I present to you the first two sentences of the short story “The Monologue,” by Simone de Beauvoir:
“The silly bastards! I drew the curtains they keep the stupid colored lanterns and the fairy lights on the Christmas trees out of the apartment but the noises come in through the walls.”
So this, the reader warmly thinks, is a Christmas story!
Um, rather, coldly, you say?
Be that as it may, this Christmas story, true to its title, is, definitively, a monologue. But rant is the more appropriate word. (I don’t know the story’s title in the original French. But let’s not go down that rabbit hole today, as we did last time.)
The female ranter begins by inveighing against some men who, apparently, have the gall to make merry, during the holiday season, outside her apartment. And then comes one of my favorite sentences in the entire short story collection (titled The Woman Destroyed):
“The swine they are shattering my eardrums I’ve no more plugs the last two are jamming the telephone bell they are utterly repulsive yet still I’d rather have my ears shattered than hear the telephone not ringing.”
Ha! That’s a good one. I like it. Thank you, de Beauvoir! Now that’s a comical sentence.

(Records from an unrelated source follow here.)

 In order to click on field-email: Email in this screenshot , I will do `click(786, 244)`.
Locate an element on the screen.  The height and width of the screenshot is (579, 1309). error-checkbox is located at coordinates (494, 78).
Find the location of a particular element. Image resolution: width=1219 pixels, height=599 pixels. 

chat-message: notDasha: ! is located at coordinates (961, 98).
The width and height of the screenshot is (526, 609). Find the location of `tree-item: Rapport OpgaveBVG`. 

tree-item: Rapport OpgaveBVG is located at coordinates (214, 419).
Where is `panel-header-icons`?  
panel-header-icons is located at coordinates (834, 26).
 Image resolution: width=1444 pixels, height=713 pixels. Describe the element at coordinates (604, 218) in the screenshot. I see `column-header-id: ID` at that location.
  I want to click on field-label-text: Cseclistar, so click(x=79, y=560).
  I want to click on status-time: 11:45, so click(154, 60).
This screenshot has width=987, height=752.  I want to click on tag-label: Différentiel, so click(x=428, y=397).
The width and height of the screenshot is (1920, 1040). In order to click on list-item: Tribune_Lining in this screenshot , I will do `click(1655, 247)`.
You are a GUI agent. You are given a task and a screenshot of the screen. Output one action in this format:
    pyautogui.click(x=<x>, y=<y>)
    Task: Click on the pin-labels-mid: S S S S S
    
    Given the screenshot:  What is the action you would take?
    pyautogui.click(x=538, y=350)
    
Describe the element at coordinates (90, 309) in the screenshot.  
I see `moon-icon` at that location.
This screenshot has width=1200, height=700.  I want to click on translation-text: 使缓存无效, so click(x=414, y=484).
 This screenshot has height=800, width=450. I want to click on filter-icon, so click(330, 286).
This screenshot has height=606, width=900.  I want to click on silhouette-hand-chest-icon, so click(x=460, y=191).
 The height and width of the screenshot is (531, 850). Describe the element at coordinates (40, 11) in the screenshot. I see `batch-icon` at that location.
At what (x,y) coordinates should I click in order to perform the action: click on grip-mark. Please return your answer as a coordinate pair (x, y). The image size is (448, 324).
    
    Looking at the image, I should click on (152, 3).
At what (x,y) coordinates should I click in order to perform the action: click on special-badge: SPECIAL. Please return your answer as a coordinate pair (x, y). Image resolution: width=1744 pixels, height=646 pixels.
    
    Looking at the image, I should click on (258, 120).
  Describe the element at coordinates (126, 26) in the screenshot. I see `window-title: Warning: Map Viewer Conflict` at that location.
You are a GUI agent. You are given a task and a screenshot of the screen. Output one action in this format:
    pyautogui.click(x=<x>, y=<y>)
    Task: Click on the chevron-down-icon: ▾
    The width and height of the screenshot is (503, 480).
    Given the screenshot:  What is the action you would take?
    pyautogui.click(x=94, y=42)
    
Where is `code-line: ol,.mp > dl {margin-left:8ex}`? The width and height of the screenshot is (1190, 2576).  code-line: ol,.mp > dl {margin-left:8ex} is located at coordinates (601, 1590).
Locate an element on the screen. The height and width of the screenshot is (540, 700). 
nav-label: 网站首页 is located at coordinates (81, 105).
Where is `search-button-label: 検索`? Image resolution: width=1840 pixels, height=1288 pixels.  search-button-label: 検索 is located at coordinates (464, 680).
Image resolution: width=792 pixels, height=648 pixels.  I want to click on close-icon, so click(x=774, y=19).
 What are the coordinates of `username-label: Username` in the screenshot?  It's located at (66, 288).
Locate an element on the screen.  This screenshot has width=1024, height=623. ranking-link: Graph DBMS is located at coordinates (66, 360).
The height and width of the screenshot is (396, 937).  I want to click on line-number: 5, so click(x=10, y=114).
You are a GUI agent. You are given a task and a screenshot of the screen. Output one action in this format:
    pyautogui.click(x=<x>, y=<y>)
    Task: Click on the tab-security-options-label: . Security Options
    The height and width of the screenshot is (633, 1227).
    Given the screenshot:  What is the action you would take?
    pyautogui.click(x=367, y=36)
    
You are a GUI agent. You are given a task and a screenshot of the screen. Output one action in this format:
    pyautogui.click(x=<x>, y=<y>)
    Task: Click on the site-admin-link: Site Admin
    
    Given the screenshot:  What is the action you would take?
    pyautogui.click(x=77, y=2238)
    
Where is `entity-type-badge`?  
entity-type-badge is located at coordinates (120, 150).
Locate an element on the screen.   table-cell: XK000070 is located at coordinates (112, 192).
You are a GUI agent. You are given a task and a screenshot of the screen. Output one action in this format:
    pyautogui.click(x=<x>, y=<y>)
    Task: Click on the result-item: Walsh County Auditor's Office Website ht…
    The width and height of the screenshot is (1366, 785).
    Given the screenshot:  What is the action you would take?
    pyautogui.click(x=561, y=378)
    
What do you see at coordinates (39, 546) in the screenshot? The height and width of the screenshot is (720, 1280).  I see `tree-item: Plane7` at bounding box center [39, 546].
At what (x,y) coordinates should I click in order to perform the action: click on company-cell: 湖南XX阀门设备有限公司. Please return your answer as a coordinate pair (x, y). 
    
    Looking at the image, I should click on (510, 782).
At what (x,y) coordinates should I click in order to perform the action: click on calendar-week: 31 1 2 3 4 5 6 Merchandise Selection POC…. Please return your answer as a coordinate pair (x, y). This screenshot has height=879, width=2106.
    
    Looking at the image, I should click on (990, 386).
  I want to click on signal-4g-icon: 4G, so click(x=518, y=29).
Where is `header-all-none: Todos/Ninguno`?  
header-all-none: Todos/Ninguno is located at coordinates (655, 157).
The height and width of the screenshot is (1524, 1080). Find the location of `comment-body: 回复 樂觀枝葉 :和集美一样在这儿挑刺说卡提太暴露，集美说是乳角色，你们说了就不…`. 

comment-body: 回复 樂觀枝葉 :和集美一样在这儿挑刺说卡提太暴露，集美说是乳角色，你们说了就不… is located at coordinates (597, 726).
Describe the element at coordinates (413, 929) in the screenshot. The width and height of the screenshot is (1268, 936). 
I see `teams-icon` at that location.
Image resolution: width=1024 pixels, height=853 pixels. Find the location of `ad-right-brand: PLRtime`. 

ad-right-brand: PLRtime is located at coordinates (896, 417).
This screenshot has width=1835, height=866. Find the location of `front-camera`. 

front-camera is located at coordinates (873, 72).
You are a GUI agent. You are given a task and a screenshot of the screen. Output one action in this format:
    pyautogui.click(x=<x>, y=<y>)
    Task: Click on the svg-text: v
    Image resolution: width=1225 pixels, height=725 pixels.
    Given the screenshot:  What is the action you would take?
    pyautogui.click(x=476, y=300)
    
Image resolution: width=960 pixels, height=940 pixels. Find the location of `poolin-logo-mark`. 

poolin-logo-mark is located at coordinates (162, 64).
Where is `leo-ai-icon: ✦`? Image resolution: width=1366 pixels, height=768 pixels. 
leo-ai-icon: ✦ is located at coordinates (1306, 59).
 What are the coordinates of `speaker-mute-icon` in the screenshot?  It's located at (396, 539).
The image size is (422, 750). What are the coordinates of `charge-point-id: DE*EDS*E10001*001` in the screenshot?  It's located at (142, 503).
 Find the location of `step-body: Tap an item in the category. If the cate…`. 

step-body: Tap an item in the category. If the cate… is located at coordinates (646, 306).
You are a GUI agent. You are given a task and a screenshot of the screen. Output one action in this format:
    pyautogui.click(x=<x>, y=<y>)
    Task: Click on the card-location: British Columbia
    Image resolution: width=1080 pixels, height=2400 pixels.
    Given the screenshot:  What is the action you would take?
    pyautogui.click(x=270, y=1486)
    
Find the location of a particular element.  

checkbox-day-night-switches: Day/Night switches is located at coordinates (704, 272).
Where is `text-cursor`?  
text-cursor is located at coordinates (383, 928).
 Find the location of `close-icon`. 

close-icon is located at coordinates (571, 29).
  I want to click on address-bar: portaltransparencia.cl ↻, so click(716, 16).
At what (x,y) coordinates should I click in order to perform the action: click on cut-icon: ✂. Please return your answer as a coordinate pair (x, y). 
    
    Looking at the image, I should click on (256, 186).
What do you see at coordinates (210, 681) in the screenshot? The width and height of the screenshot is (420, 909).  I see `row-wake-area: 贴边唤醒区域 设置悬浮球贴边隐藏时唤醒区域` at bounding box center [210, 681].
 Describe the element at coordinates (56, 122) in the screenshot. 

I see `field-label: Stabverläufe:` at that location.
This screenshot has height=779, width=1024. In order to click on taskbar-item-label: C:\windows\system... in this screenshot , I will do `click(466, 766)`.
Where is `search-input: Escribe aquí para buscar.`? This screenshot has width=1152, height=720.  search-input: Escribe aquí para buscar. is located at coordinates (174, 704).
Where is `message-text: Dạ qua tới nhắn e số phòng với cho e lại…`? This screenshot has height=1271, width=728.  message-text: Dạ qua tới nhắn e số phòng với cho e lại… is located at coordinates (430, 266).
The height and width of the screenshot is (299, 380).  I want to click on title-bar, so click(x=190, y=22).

And I especially like reading it on Christmas Eve, as I write this blog post. Alone. Working in my home office. By myself. With no Christmas decorations up. Not even one. Except the ones I never took down from last year. Because I have an F-ing concussion, and the thought of getting the Christmas box out from under the stairs? Too much, apparently, for my concussed brain to process. And, oh, all this dizziness I’ve been feeling lately, it’s just grand. Between all these dosage adjustments and head-bobbling exercises, how’m I supposed to walk down stairs, anyway? It’s as if my psychiatrist and physical therapist are in cahoots. They probably are, the silly bastards! Well, silencing the phone and lying down is a better fate, anyway, than listening to the phone not buzzing. What a holiday season. And all these people driving around, getting into traffic jams, swearing at one another. When some of us can’t drive at all, because of our concussed brains. Utterly repulsive.*
*Oh, and I almost forgot to mention: Happy holidays, and lots of love, everyone!